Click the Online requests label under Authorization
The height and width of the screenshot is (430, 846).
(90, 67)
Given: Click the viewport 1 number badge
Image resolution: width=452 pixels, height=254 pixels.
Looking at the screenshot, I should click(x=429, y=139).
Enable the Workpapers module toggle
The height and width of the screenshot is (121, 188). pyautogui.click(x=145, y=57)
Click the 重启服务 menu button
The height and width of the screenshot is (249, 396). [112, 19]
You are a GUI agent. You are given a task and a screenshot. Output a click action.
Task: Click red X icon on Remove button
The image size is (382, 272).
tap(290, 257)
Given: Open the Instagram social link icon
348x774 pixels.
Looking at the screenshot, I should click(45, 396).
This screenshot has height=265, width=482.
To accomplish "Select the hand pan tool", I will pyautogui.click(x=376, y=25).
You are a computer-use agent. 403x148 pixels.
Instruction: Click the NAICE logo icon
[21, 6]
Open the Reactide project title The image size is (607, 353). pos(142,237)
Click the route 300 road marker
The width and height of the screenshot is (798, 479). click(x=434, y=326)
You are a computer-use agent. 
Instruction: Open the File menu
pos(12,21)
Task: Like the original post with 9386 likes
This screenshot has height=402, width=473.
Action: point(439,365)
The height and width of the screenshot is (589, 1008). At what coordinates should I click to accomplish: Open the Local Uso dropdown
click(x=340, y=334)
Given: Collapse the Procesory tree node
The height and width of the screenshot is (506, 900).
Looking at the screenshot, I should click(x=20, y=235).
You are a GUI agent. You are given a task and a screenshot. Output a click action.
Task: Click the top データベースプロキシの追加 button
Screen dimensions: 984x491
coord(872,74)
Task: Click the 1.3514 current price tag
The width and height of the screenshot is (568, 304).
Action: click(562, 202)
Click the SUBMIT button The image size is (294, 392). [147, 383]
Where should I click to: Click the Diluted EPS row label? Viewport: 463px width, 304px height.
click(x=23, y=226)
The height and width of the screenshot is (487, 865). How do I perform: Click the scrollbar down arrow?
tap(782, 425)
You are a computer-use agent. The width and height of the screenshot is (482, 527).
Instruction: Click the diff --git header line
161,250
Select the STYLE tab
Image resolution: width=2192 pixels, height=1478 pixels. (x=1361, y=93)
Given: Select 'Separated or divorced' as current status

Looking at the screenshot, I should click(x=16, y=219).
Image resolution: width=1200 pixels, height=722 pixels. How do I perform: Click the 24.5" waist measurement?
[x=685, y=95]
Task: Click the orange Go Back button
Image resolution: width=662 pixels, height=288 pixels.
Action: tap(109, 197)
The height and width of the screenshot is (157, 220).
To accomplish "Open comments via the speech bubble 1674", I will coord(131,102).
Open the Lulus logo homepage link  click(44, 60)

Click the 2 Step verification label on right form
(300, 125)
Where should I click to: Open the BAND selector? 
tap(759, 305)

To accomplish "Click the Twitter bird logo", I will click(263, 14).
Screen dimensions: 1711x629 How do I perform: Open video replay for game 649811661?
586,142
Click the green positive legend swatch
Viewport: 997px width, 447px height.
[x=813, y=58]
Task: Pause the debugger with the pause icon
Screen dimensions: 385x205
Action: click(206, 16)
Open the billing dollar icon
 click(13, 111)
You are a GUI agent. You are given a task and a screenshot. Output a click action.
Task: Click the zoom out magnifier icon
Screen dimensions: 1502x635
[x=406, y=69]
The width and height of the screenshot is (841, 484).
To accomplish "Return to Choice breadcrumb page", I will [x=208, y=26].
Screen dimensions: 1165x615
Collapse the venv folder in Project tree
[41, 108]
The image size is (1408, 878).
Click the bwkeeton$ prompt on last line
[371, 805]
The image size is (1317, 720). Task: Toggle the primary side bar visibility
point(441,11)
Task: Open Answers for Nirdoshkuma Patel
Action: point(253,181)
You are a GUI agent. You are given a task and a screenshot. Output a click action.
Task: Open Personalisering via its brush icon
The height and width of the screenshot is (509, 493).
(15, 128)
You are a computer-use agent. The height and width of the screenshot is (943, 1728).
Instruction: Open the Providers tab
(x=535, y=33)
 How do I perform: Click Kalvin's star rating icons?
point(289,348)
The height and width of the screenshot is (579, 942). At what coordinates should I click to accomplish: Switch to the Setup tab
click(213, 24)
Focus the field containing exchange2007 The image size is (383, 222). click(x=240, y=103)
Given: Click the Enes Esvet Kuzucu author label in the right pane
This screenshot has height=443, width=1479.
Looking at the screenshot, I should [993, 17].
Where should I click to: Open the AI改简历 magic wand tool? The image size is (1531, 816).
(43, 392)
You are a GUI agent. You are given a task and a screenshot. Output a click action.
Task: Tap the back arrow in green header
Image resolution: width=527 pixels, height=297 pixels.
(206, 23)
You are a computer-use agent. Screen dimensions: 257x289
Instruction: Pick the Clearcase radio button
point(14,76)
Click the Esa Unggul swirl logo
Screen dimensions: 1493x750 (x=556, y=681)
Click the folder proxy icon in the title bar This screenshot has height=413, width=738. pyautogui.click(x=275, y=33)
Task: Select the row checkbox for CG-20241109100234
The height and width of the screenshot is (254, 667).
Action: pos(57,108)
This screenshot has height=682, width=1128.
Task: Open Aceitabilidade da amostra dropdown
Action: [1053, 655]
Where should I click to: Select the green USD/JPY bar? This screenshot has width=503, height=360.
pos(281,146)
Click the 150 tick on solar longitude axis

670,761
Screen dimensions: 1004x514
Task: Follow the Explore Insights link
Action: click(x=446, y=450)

::::::

=== What needs to be done ===
Could you output every record above exactly as written?

=== Answer box ===
Click the Online requests label under Authorization
The height and width of the screenshot is (430, 846).
(90, 67)
Given: Click the viewport 1 number badge
Image resolution: width=452 pixels, height=254 pixels.
Looking at the screenshot, I should click(x=429, y=139).
Enable the Workpapers module toggle
The height and width of the screenshot is (121, 188). pyautogui.click(x=145, y=57)
Click the 重启服务 menu button
The height and width of the screenshot is (249, 396). [112, 19]
You are a GUI agent. You are given a task and a screenshot. Output a click action.
Task: Click red X icon on Remove button
The image size is (382, 272).
tap(290, 257)
Given: Open the Instagram social link icon
348x774 pixels.
Looking at the screenshot, I should click(45, 396).
This screenshot has height=265, width=482.
To accomplish "Select the hand pan tool", I will pyautogui.click(x=376, y=25).
You are a computer-use agent. 403x148 pixels.
Instruction: Click the NAICE logo icon
[21, 6]
Open the Reactide project title The image size is (607, 353). pos(142,237)
Click the route 300 road marker
The width and height of the screenshot is (798, 479). click(x=434, y=326)
You are a computer-use agent. 
Instruction: Open the File menu
pos(12,21)
Task: Like the original post with 9386 likes
This screenshot has height=402, width=473.
Action: point(439,365)
The height and width of the screenshot is (589, 1008). At what coordinates should I click to accomplish: Open the Local Uso dropdown
click(x=340, y=334)
Given: Collapse the Procesory tree node
The height and width of the screenshot is (506, 900).
Looking at the screenshot, I should click(x=20, y=235).
You are a GUI agent. You are given a task and a screenshot. Output a click action.
Task: Click the top データベースプロキシの追加 button
Screen dimensions: 984x491
coord(872,74)
Task: Click the 1.3514 current price tag
The width and height of the screenshot is (568, 304).
Action: click(562, 202)
Click the SUBMIT button The image size is (294, 392). [147, 383]
Where should I click to: Click the Diluted EPS row label? Viewport: 463px width, 304px height.
click(x=23, y=226)
The height and width of the screenshot is (487, 865). How do I perform: Click the scrollbar down arrow?
tap(782, 425)
You are a computer-use agent. The width and height of the screenshot is (482, 527).
Instruction: Click the diff --git header line
161,250
Select the STYLE tab
Image resolution: width=2192 pixels, height=1478 pixels. (x=1361, y=93)
Given: Select 'Separated or divorced' as current status

Looking at the screenshot, I should click(x=16, y=219).
Image resolution: width=1200 pixels, height=722 pixels. How do I perform: Click the 24.5" waist measurement?
[x=685, y=95]
Task: Click the orange Go Back button
Image resolution: width=662 pixels, height=288 pixels.
Action: tap(109, 197)
The height and width of the screenshot is (157, 220).
To accomplish "Open comments via the speech bubble 1674", I will coord(131,102).
Open the Lulus logo homepage link  click(44, 60)

Click the 2 Step verification label on right form
(300, 125)
Where should I click to: Open the BAND selector? 
tap(759, 305)

To accomplish "Click the Twitter bird logo", I will click(263, 14).
Screen dimensions: 1711x629 How do I perform: Open video replay for game 649811661?
586,142
Click the green positive legend swatch
Viewport: 997px width, 447px height.
[x=813, y=58]
Task: Pause the debugger with the pause icon
Screen dimensions: 385x205
Action: click(206, 16)
Open the billing dollar icon
 click(13, 111)
You are a GUI agent. You are given a task and a screenshot. Output a click action.
Task: Click the zoom out magnifier icon
Screen dimensions: 1502x635
[x=406, y=69]
The width and height of the screenshot is (841, 484).
To accomplish "Return to Choice breadcrumb page", I will [x=208, y=26].
Screen dimensions: 1165x615
Collapse the venv folder in Project tree
[41, 108]
The image size is (1408, 878).
Click the bwkeeton$ prompt on last line
[371, 805]
The image size is (1317, 720). Task: Toggle the primary side bar visibility
point(441,11)
Task: Open Answers for Nirdoshkuma Patel
Action: point(253,181)
You are a GUI agent. You are given a task and a screenshot. Output a click action.
Task: Open Personalisering via its brush icon
The height and width of the screenshot is (509, 493).
(15, 128)
You are a computer-use agent. The height and width of the screenshot is (943, 1728).
Instruction: Open the Providers tab
(x=535, y=33)
 How do I perform: Click Kalvin's star rating icons?
point(289,348)
The height and width of the screenshot is (579, 942). At what coordinates should I click to accomplish: Switch to the Setup tab
click(213, 24)
Focus the field containing exchange2007 The image size is (383, 222). click(x=240, y=103)
Given: Click the Enes Esvet Kuzucu author label in the right pane
This screenshot has height=443, width=1479.
Looking at the screenshot, I should [993, 17].
Where should I click to: Open the AI改简历 magic wand tool? The image size is (1531, 816).
(43, 392)
You are a GUI agent. You are given a task and a screenshot. Output a click action.
Task: Tap the back arrow in green header
Image resolution: width=527 pixels, height=297 pixels.
(206, 23)
You are a computer-use agent. Screen dimensions: 257x289
Instruction: Pick the Clearcase radio button
point(14,76)
Click the Esa Unggul swirl logo
Screen dimensions: 1493x750 (x=556, y=681)
Click the folder proxy icon in the title bar This screenshot has height=413, width=738. pyautogui.click(x=275, y=33)
Task: Select the row checkbox for CG-20241109100234
The height and width of the screenshot is (254, 667).
Action: pos(57,108)
This screenshot has height=682, width=1128.
Task: Open Aceitabilidade da amostra dropdown
Action: [1053, 655]
Where should I click to: Select the green USD/JPY bar? This screenshot has width=503, height=360.
pos(281,146)
Click the 150 tick on solar longitude axis

670,761
Screen dimensions: 1004x514
Task: Follow the Explore Insights link
Action: click(x=446, y=450)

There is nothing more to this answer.